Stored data
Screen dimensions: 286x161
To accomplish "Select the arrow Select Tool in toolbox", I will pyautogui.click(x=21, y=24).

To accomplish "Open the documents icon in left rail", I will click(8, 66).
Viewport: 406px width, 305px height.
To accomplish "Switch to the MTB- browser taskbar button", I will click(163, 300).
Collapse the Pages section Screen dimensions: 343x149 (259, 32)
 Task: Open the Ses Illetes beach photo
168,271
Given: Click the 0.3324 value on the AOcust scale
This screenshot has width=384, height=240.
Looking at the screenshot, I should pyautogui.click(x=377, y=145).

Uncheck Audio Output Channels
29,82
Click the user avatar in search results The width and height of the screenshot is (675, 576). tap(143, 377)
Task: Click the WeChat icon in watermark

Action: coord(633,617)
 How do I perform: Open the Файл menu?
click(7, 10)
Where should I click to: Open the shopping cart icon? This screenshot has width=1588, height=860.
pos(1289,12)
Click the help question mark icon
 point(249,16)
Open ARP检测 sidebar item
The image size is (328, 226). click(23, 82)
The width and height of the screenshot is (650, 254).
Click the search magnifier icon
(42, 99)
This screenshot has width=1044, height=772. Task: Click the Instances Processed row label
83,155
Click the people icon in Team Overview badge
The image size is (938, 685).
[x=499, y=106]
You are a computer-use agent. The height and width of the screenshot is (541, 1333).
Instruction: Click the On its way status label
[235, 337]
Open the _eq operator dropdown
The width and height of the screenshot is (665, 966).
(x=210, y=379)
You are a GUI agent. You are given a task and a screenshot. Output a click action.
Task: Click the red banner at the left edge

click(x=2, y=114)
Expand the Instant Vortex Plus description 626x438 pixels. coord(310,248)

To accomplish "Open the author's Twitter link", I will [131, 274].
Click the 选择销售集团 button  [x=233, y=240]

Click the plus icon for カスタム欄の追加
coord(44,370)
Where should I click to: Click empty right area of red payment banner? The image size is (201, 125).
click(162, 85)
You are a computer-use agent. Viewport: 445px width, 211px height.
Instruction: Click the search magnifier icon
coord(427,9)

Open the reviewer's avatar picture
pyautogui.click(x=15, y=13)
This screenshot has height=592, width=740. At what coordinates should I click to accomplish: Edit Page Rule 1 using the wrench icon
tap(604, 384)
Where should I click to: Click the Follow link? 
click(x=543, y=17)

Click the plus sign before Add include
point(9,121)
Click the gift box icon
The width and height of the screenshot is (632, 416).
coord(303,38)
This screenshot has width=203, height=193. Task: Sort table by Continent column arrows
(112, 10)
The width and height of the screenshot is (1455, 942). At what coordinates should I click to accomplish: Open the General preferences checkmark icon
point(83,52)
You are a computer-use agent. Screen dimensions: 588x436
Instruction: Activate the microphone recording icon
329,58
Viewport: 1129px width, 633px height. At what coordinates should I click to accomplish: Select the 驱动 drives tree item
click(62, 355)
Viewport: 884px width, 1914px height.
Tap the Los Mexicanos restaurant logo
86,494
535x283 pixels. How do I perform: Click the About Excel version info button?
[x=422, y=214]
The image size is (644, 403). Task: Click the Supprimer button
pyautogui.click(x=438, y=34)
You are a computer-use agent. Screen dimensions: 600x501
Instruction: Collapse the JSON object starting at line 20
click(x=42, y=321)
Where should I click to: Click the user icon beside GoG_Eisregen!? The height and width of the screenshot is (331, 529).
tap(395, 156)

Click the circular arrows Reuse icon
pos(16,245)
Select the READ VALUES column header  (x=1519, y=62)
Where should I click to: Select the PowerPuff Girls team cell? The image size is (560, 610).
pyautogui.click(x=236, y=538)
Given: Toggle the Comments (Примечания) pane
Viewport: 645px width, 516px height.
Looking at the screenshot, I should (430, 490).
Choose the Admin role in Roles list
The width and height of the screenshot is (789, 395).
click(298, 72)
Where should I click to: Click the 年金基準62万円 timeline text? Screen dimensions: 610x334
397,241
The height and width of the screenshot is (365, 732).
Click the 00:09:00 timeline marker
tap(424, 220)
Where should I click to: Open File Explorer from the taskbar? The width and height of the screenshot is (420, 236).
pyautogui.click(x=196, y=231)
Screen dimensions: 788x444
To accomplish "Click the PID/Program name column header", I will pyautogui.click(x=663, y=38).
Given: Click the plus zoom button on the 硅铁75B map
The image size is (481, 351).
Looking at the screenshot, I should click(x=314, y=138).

=== Your objective ===
Nothing in the data may be left out; copy every line exactly.

=== Reply to the exercise ===
Screen dimensions: 286x161
To accomplish "Select the arrow Select Tool in toolbox", I will pyautogui.click(x=21, y=24).

To accomplish "Open the documents icon in left rail", I will click(8, 66).
Viewport: 406px width, 305px height.
To accomplish "Switch to the MTB- browser taskbar button", I will click(163, 300).
Collapse the Pages section Screen dimensions: 343x149 (259, 32)
 Task: Open the Ses Illetes beach photo
168,271
Given: Click the 0.3324 value on the AOcust scale
This screenshot has width=384, height=240.
Looking at the screenshot, I should pyautogui.click(x=377, y=145).

Uncheck Audio Output Channels
29,82
Click the user avatar in search results The width and height of the screenshot is (675, 576). tap(143, 377)
Task: Click the WeChat icon in watermark

Action: coord(633,617)
 How do I perform: Open the Файл menu?
click(7, 10)
Where should I click to: Open the shopping cart icon? This screenshot has width=1588, height=860.
pos(1289,12)
Click the help question mark icon
 point(249,16)
Open ARP检测 sidebar item
The image size is (328, 226). click(23, 82)
The width and height of the screenshot is (650, 254).
Click the search magnifier icon
(42, 99)
This screenshot has width=1044, height=772. Task: Click the Instances Processed row label
83,155
Click the people icon in Team Overview badge
The image size is (938, 685).
[x=499, y=106]
You are a computer-use agent. The height and width of the screenshot is (541, 1333).
Instruction: Click the On its way status label
[235, 337]
Open the _eq operator dropdown
The width and height of the screenshot is (665, 966).
(x=210, y=379)
You are a GUI agent. You are given a task and a screenshot. Output a click action.
Task: Click the red banner at the left edge

click(x=2, y=114)
Expand the Instant Vortex Plus description 626x438 pixels. coord(310,248)

To accomplish "Open the author's Twitter link", I will [131, 274].
Click the 选择销售集团 button  [x=233, y=240]

Click the plus icon for カスタム欄の追加
coord(44,370)
Where should I click to: Click empty right area of red payment banner? The image size is (201, 125).
click(162, 85)
You are a computer-use agent. Viewport: 445px width, 211px height.
Instruction: Click the search magnifier icon
coord(427,9)

Open the reviewer's avatar picture
pyautogui.click(x=15, y=13)
This screenshot has height=592, width=740. At what coordinates should I click to accomplish: Edit Page Rule 1 using the wrench icon
tap(604, 384)
Where should I click to: Click the Follow link? 
click(x=543, y=17)

Click the plus sign before Add include
point(9,121)
Click the gift box icon
The width and height of the screenshot is (632, 416).
coord(303,38)
This screenshot has width=203, height=193. Task: Sort table by Continent column arrows
(112, 10)
The width and height of the screenshot is (1455, 942). At what coordinates should I click to accomplish: Open the General preferences checkmark icon
point(83,52)
You are a computer-use agent. Screen dimensions: 588x436
Instruction: Activate the microphone recording icon
329,58
Viewport: 1129px width, 633px height. At what coordinates should I click to accomplish: Select the 驱动 drives tree item
click(62, 355)
Viewport: 884px width, 1914px height.
Tap the Los Mexicanos restaurant logo
86,494
535x283 pixels. How do I perform: Click the About Excel version info button?
[x=422, y=214]
The image size is (644, 403). Task: Click the Supprimer button
pyautogui.click(x=438, y=34)
You are a computer-use agent. Screen dimensions: 600x501
Instruction: Collapse the JSON object starting at line 20
click(x=42, y=321)
Where should I click to: Click the user icon beside GoG_Eisregen!? The height and width of the screenshot is (331, 529).
tap(395, 156)

Click the circular arrows Reuse icon
pos(16,245)
Select the READ VALUES column header  (x=1519, y=62)
Where should I click to: Select the PowerPuff Girls team cell? The image size is (560, 610).
pyautogui.click(x=236, y=538)
Given: Toggle the Comments (Примечания) pane
Viewport: 645px width, 516px height.
Looking at the screenshot, I should (430, 490).
Choose the Admin role in Roles list
The width and height of the screenshot is (789, 395).
click(298, 72)
Where should I click to: Click the 年金基準62万円 timeline text? Screen dimensions: 610x334
397,241
The height and width of the screenshot is (365, 732).
Click the 00:09:00 timeline marker
tap(424, 220)
Where should I click to: Open File Explorer from the taskbar? The width and height of the screenshot is (420, 236).
pyautogui.click(x=196, y=231)
Screen dimensions: 788x444
To accomplish "Click the PID/Program name column header", I will pyautogui.click(x=663, y=38).
Given: Click the plus zoom button on the 硅铁75B map
The image size is (481, 351).
Looking at the screenshot, I should click(x=314, y=138).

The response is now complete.